Activities
**a)** According to the text on prostatitis, what is prostatitis treated with?
**b)** Quote the text on prostatitis from "Prostatitis has multiple" to "and become chronic.".
**c)** Continue the text on prostatitis from where it stops.

Text for analysis
--

Urology - Prostate - Prostatitis

Prostatitis

Prostatitis is an inflammation of the prostate, with various origins and seriousness. 

Acute prostatitis can involve high fever, perineal pain, frequent, painful, and difficult urination. Alternatively it can be chronic, with symptoms that can be rare or hardly significant and disorders that can be persistent or recurrent and of various kinds: diffuse slight pain in the urethra, difficulty in urinating, a feeling of perineal weight, and irritation of the testicles, etc.   

Intermediate situations between acute and chronic conditions also exist. 

Prostatitis has multiple causes and they are not always easy to identify. Very often, germs have come up the urinary channel, or have come down from the bladder, and they can reach the prostate and cause an inflammation. Since the tubules of the prostate gland resemble bunches of grapes that have grown in the urethra, one can easily see how these discharges of prostatic secretions could become an entrance pathway for germs into the prostate.  Furthermore, since these groups of glands are covered in hard and fibrous muscular tissue, in the case of inflammation, they tend to be strangled and to change because of the “swelling” associated with inflammation. In this way it is possible for secretions and bacteria to pool, and not to find an outlet: in this way acute prostatitis tends to last over time and become chronic.

Diagnosis

It is important to consult an urologist as soon as the first disorders manifest, and especially burning urination, or an increased urinary frequency.  Caring for prostatitis in its early stages is easier compared with once it has already become chronic. It can thus be very important to turn to a physician in order to rapidly apply the appropriate diagnostic procedures.

The urologist may discover prostatitis in the patient’s history, from laboratory examinations, from ultrasound scan imagery, from the outcome of a biopsy and from rectal examination.

This diagnosis can sometimes be difficult; in certain cases, however, it can be a pleasant surprise when certain cases of prostatitis simulate prostate cancer.

 

Therapy

Prostatitis is treated using antibiotic medicines, anti-inflammatories, and a healthy lifestyle and dietary rules.

--

Data extract
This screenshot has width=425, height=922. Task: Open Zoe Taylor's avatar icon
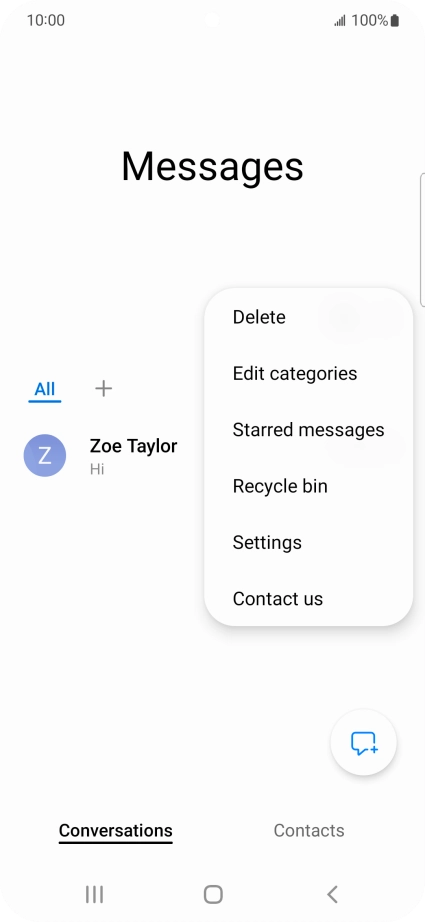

--

Task results
**a)** Antibiotic medicines, anti-inflammatories, and a healthy lifestyle and dietary rules.

**b)**
Prostatitis has multiple causes and they are not always easy to identify. Very often, germs have come up the urinary channel, or have come down from the bladder, and they can reach the prostate and cause an inflammation. Since the tubules of the prostate gland resemble bunches of grapes that have grown in the urethra, one can easily see how these discharges of prostatic secretions could become an entrance pathway for germs into the prostate.  Furthermore, since these groups of glands are covered in hard and fibrous muscular tissue, in the case of inflammation, they tend to be strangled and to change because of the “swelling” associated with inflammation. In this way it is possible for secretions and bacteria to pool, and not to find an outlet: in this way acute prostatitis tends to last over time and become chronic.

**c)**
Experience shows that often, satisfactory results can be obtained even after years of neglect. It happens though, at other times, that only after a few weeks of disorder it is no longer possible to obtain a complete cure. 

 

Sexual Relations with Prostatitis

At the acute stage, it will be difficult to have sexual relations that are satisfactory or trouble free, but at the chronic stages nothing stands in the way of regular activity. During relations account must be taken of the fact that there can often be phenomena of erectile dysfunction and ejaculatory disorders, which are often premature compared with the patient’s normal state. Sometimes ejaculation can be painful or troublesome. These facts should not necessarily preclude relations. Prolonged abstinence should be advised against outright, as should the “genitalisation” of awareness (always thinking of the trouble in the testicles, touching the perineum, worrying about the slightest minute burning, and despairing about not “technically perfect” sexual relations).

 

Can Prostatitis Come Back?

It is possible: the “grape-like” shape of the prostate gland favours both the condition becoming chronic and the return of inflammation after it has been defeated. At the chronic stage it will be enough to maintain an uncomfortable or forced seated position for too many hours on the run (like in a car on a long journey) to block the pelvic passages, and foster the return of inflammation and weakening the gland.